Gabriela conta que, além de fazer as massagens junto à doula, dar todo o suporte físico e emocional, eles desenvolveram uma intimidade enorme após o parto. “Como tivemos que fazer uma cesariana, eu me frustrei muito e o Guilherme validou meus sentimentos, sem jamais reduzir o que eu sentia. Além disso, ele me deu todo o apoio no pós-parto, me ajudando, inclusive, a colocar calcinhas absorventes, me alimentar e outras necessidades. Isso foi extremamente sensual para mim e a minha libido voltou muito rápido”.
Ter espaço para dizer à sua parceria como se sente e ter lugar de escuta é fundamental para a reconstrução da sexualidade após o nascimento do bebê. A fisioterapeuta pélvica Wandressa Stefaneli explica que é importante lembrar que a sexualidade não é só penetração, mas carinho, massagem e beijo na boca. “Recomendo assistir a um vídeo juntos que retome o desejo, utilizar brinquedos eróticos para voltar a estimular a sintonia do casal, e o que der tempo, pois ele é curto com os filhos”.
Entretanto, Halana explica que a mãe, em geral, vai ficar muito conectada com a criança durante os primeiros meses de vida, “então, há uma vinculação com a criança que é muito necessária e, às vezes, a parceria pode sentir que não é mais o foco do desejo daquela mulher. Se não há uma boa comunicação, é muito comum que isso gere ruído, gere conflito”.

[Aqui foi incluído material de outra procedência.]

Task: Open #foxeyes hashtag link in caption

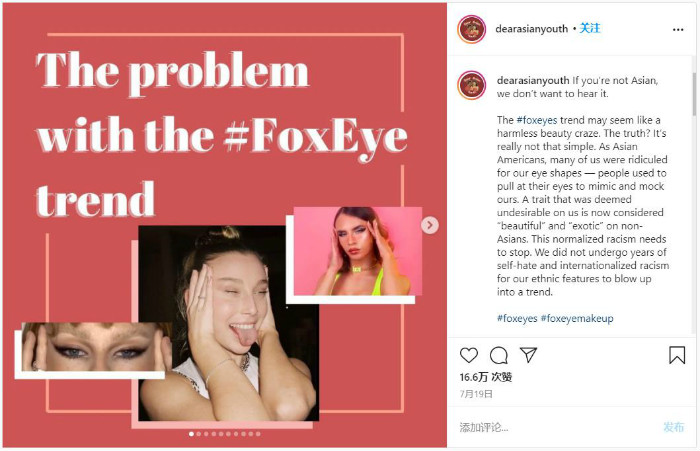Action: (x=516, y=318)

Dica da fisioterapeuta pélvica @wandressa.fisio: após o parto, há casos de ressecamento vaginal devido à queda de estrógeno e progesterona. É recomendado usar hidratante vaginal e lubrificantes para evitar fissuras, além de ter um cuidado especial com os músculos íntimos.

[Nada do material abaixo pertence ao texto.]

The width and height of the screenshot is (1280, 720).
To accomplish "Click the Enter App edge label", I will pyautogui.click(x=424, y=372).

“Durante a gestação, já preparamos a mulher para prevenir o enfraquecimento dos músculos íntimos. Então, se você já trabalhou isso antes, é possível evitar dor e perda da sensibilidade durante as relações sexuais. O parto normal não afrouxa a vagina, isso é um mito.”
Quem já ouvir falar em MILF?
Mother I Wolud Like to F*ck é um dos fetiches mais buscados em plataformas de vídeos pornô, mas a quem será que essa fetichização interessa?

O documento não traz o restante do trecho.